(SUPPLIED DATA begins)
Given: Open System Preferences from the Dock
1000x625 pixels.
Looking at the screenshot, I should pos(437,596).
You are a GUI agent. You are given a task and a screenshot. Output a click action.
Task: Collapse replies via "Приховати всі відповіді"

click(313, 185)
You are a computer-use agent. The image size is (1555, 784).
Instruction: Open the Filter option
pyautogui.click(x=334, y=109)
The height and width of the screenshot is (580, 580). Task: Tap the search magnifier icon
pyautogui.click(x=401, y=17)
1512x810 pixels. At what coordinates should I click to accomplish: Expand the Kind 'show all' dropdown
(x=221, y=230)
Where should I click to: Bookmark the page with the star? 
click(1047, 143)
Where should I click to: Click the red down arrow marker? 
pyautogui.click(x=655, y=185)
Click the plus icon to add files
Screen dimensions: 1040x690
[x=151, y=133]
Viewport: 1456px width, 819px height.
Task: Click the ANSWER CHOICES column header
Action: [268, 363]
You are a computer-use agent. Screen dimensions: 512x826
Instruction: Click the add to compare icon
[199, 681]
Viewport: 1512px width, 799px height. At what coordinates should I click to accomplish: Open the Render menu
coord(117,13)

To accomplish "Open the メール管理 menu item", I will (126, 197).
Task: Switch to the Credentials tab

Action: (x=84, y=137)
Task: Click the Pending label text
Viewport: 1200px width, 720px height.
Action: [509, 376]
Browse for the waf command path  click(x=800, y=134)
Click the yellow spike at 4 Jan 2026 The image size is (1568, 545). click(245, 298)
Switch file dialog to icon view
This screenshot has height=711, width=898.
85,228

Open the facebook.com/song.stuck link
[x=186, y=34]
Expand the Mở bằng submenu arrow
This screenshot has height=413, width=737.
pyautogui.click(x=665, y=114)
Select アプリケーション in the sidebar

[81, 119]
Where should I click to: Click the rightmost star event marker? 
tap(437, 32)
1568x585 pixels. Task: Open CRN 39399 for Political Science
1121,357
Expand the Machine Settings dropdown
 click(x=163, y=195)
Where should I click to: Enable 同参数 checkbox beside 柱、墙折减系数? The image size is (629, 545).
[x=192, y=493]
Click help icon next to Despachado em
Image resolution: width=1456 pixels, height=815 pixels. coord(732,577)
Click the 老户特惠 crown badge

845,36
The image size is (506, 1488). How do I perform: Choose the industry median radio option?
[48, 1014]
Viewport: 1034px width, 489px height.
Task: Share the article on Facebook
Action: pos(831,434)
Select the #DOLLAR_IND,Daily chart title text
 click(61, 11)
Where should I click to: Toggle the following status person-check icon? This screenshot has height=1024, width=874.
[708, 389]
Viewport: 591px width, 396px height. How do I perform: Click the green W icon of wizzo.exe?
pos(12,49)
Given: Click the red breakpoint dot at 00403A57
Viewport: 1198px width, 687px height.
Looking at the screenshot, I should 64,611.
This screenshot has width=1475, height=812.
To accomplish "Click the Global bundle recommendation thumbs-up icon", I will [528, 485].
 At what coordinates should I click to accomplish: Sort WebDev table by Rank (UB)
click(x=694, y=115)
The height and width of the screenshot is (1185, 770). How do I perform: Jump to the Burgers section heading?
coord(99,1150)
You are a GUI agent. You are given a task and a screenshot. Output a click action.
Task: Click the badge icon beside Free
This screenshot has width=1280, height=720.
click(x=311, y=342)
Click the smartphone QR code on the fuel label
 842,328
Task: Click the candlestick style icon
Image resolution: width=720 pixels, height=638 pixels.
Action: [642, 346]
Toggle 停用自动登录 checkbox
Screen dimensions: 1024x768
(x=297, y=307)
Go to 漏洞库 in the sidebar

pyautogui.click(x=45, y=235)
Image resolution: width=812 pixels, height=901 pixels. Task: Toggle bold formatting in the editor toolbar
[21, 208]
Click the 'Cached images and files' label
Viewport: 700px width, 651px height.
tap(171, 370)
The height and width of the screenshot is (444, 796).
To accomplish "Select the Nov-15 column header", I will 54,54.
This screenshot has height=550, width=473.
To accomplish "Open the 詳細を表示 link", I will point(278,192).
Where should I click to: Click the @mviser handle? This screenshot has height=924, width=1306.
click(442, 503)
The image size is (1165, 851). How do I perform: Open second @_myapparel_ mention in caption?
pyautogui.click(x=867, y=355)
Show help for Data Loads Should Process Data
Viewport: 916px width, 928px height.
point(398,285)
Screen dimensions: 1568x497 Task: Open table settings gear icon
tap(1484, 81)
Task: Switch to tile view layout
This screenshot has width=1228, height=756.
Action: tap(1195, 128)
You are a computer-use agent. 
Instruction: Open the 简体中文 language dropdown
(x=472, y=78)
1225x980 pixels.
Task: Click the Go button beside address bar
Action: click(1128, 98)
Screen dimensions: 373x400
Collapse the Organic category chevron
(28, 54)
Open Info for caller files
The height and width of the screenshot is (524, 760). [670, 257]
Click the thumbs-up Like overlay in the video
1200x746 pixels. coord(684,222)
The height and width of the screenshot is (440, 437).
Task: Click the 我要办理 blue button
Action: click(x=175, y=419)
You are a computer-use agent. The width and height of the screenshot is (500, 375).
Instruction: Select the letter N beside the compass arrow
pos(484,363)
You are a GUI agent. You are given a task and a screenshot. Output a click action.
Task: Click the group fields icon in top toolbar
(SUPPLIED DATA ends)
• **EXERCISE INSTRUCTIONS**: Scan the records for the string "will" and report each line where it occurs.

• **EXERCISE RESPONSE**:
To accomplish "Open the メール管理 menu item", I will (126, 197).
To accomplish "Click the Global bundle recommendation thumbs-up icon", I will [528, 485].
To accomplish "Select the Nov-15 column header", I will 54,54.
To accomplish "Open the 詳細を表示 link", I will point(278,192).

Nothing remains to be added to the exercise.